I've also got the Lumivision release on laserdisc and the DVD of David Shepard's Image release. Thought I had it covered, but this Eastman House restoration is a revelation; just got back from Amazon and ordering my copy of the 1925/'60 double set. Can't wait!

And speaking of Griggs Moviedrome, how I wish now I'd hung onto those brochures I used to have -- or at least could remember more of the titles he handled. Beau Brummel, Metropolis, Phantom of the Opera (got that one too), Barbara Frietche...that's about it. I'm sure there were other titles that meant little to me then but would be more familiar now. Wish I knew more about John Griggs too; must have been quite a fellow.

10:30 PM  
Blogger Dave K said...

Great post! THE LOST WORLD was not part of my 8mm library, alas, but it was just about my first exposure to a full length silent feature (well, okay, full length if you count the 55 minute version). The venue was THE TOY THAT GREW UP, the educational TV series from around 1963. I was soon an avid viewer of all their episodes, but that first show with its genuine prehistoric footage was the beginning of a life long addiction!

3:07 PM  
Blogger John McElwee said...

That reference to "The Toy That Grew Up" rings a bell, Dave K. I may have seen "The Lost World" there, but can't remember for sure.

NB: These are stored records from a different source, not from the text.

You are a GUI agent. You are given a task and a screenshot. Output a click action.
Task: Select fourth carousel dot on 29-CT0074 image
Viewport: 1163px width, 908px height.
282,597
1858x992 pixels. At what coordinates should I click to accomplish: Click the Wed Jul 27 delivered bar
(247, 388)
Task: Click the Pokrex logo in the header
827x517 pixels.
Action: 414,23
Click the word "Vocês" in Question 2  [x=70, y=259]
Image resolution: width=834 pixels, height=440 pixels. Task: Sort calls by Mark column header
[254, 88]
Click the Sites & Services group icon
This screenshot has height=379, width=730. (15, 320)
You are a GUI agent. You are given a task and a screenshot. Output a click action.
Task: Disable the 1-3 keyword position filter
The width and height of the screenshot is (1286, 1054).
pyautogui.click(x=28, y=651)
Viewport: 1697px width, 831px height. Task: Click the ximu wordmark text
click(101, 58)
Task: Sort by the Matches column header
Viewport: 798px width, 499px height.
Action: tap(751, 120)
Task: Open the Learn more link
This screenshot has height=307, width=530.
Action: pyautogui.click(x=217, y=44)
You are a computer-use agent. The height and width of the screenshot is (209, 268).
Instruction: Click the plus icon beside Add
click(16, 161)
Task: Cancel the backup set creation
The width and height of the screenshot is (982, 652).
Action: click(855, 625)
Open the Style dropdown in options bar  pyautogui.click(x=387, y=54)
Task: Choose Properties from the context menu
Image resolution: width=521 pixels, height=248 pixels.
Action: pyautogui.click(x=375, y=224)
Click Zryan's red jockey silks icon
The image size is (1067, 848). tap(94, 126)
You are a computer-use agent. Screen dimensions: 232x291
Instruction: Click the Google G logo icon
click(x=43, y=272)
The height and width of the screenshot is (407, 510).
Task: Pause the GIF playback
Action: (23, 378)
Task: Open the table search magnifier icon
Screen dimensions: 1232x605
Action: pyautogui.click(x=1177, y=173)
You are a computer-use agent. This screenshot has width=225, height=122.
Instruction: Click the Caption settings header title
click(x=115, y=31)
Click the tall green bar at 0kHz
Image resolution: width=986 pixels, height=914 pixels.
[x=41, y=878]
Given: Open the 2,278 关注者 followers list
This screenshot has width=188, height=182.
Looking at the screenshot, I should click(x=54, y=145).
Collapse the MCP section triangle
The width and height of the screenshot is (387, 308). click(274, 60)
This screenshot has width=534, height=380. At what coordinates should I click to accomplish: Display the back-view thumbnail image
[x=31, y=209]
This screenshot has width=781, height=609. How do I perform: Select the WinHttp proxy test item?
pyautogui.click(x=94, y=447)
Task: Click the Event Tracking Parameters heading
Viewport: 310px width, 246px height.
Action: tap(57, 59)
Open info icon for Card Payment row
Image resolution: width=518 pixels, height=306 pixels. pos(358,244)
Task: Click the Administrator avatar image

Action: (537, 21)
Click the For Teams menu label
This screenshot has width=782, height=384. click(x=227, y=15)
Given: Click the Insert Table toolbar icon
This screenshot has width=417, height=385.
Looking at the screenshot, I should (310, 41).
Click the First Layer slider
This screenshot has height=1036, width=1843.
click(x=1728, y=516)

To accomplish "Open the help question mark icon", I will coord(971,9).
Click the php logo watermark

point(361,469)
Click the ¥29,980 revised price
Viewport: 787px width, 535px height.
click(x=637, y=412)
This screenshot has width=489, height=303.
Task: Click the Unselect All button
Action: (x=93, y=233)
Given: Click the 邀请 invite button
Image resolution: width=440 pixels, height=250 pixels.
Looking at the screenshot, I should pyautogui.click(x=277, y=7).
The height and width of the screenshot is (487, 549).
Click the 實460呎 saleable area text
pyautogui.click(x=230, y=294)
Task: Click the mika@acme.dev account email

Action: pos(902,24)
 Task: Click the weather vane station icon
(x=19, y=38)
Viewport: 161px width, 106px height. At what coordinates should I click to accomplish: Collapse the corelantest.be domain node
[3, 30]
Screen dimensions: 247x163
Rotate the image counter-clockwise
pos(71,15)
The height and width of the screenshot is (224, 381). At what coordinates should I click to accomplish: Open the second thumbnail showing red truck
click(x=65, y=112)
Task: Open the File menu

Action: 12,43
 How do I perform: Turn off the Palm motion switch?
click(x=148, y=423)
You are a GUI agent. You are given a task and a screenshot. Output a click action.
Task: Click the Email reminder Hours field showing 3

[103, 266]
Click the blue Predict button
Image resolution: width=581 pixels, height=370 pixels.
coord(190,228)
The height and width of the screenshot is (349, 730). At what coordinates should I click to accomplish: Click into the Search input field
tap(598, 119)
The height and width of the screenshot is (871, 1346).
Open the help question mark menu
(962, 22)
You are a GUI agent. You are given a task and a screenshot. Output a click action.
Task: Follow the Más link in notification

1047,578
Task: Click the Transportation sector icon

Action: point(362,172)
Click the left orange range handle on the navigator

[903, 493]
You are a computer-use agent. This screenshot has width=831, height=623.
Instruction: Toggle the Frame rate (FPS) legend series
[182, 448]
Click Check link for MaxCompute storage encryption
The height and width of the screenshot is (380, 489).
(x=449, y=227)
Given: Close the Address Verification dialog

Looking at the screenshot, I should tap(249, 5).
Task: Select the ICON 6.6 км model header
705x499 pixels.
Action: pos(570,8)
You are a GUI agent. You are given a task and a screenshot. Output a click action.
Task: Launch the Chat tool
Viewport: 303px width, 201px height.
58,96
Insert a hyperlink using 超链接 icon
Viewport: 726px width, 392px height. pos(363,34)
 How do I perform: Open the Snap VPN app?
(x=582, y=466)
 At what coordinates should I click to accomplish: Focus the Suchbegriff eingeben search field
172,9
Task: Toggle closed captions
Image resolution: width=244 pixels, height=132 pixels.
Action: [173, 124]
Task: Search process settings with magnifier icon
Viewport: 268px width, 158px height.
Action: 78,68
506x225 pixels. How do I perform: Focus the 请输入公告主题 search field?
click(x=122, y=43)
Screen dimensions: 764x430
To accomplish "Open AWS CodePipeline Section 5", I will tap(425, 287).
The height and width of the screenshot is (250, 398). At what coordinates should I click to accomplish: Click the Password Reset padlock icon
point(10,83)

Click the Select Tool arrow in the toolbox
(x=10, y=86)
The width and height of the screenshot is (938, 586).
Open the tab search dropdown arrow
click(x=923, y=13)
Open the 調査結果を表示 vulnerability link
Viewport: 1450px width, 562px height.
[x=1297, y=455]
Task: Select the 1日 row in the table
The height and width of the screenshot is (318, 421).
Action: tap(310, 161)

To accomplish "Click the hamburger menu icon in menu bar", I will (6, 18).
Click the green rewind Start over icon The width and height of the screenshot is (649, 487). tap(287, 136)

Jim, those Griggs-Moviedrome brochures were really lovely, with great art by Anthony Phillips. He also did outstanding ads for Griggs that appeared in "The Classic Film Collector."

Looks like you and I both had that 50 ft. "Tarantula" reel, Bill. I bought mine in a store somewhere in West Virginia. Remember when they used to have counter displays with Castle films? --- on spinning similar to ones that used to hold comic books?

Scoundrel, I really appreciate all this dope about Conan Doyle and previous "Lost World" releases. I've ordered that Lumivision DVD of the Kodascope version.

4:12 PM  
Anonymous r.j. said...

John Griggs was a very dear man. We used to correspond on a fairly regular basis when I was a child. I never bought "The Lost World" from him, but I did with my little allowance "splurge" a full 50 bucks(!) on a title which would appear probably an unlikely -- and unusual choice to most of you: "The Garden of Eden", with Corinne Griffth and Charles Ray -- and the one thing I do recall, besides how much my family and their friends -- who were all in the business, of course, enjoyed it -- was, that for a standard 8mm print, what exceptional quality it was. Griggs really went to the "inth degree" to give his valued customers the service he believed they deserved!

P.S.: If Iam not mistaken, Griggs made his living as an actor, in N.Y. I never asked him about this, but I believe he played Ralph Kramden's boss in several of the great "Honeymooner's" episodes (the good ones!)

R.J.

10:57 PM  
Blogger John McElwee said...

Thanks RJ, for those memories of John Griggs and Griggs-Moviedrome. I wish I'd known him. As it is, I only ordered a few times from him, but wished I could have gotten more of his fine offerings. I never knew he appeared on "The Honeymooners," by the way!